> WHAT YOU WILL DO
Could you repeat every record below exactly as written?

> RECORD EXCERPTS

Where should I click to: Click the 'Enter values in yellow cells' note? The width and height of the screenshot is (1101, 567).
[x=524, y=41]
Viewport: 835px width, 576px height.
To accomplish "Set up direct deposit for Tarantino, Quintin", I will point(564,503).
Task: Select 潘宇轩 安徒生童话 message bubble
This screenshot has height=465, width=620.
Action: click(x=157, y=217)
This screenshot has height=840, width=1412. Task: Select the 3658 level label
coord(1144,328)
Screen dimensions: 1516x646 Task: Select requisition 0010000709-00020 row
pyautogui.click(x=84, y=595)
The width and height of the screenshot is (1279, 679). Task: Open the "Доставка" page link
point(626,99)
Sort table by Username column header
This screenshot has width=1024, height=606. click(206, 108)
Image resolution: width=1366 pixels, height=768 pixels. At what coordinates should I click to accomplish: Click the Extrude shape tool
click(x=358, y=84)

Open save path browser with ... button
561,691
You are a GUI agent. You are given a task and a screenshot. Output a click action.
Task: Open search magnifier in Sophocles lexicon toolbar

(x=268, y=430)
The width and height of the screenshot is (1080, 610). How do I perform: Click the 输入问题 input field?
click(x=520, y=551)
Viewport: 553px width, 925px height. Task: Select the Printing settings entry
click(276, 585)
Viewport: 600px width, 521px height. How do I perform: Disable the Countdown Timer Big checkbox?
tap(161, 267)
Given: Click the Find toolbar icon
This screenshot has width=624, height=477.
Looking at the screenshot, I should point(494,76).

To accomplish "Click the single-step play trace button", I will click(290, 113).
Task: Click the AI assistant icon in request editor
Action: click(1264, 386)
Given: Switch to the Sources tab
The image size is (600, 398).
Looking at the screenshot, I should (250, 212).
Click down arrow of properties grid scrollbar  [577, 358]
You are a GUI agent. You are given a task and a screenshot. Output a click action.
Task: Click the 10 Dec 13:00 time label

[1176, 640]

> YOUR SOLUTION
Where should I click to: Click the 'Enter values in yellow cells' note? The width and height of the screenshot is (1101, 567).
[x=524, y=41]
Viewport: 835px width, 576px height.
To accomplish "Set up direct deposit for Tarantino, Quintin", I will point(564,503).
Task: Select 潘宇轩 安徒生童话 message bubble
This screenshot has height=465, width=620.
Action: click(x=157, y=217)
This screenshot has height=840, width=1412. Task: Select the 3658 level label
coord(1144,328)
Screen dimensions: 1516x646 Task: Select requisition 0010000709-00020 row
pyautogui.click(x=84, y=595)
The width and height of the screenshot is (1279, 679). Task: Open the "Доставка" page link
point(626,99)
Sort table by Username column header
This screenshot has width=1024, height=606. click(206, 108)
Image resolution: width=1366 pixels, height=768 pixels. At what coordinates should I click to accomplish: Click the Extrude shape tool
click(x=358, y=84)

Open save path browser with ... button
561,691
You are a GUI agent. You are given a task and a screenshot. Output a click action.
Task: Open search magnifier in Sophocles lexicon toolbar

(x=268, y=430)
The width and height of the screenshot is (1080, 610). How do I perform: Click the 输入问题 input field?
click(x=520, y=551)
Viewport: 553px width, 925px height. Task: Select the Printing settings entry
click(276, 585)
Viewport: 600px width, 521px height. How do I perform: Disable the Countdown Timer Big checkbox?
tap(161, 267)
Given: Click the Find toolbar icon
This screenshot has width=624, height=477.
Looking at the screenshot, I should point(494,76).

To accomplish "Click the single-step play trace button", I will click(290, 113).
Task: Click the AI assistant icon in request editor
Action: click(1264, 386)
Given: Switch to the Sources tab
The image size is (600, 398).
Looking at the screenshot, I should (250, 212).
Click down arrow of properties grid scrollbar  [577, 358]
You are a GUI agent. You are given a task and a screenshot. Output a click action.
Task: Click the 10 Dec 13:00 time label

[1176, 640]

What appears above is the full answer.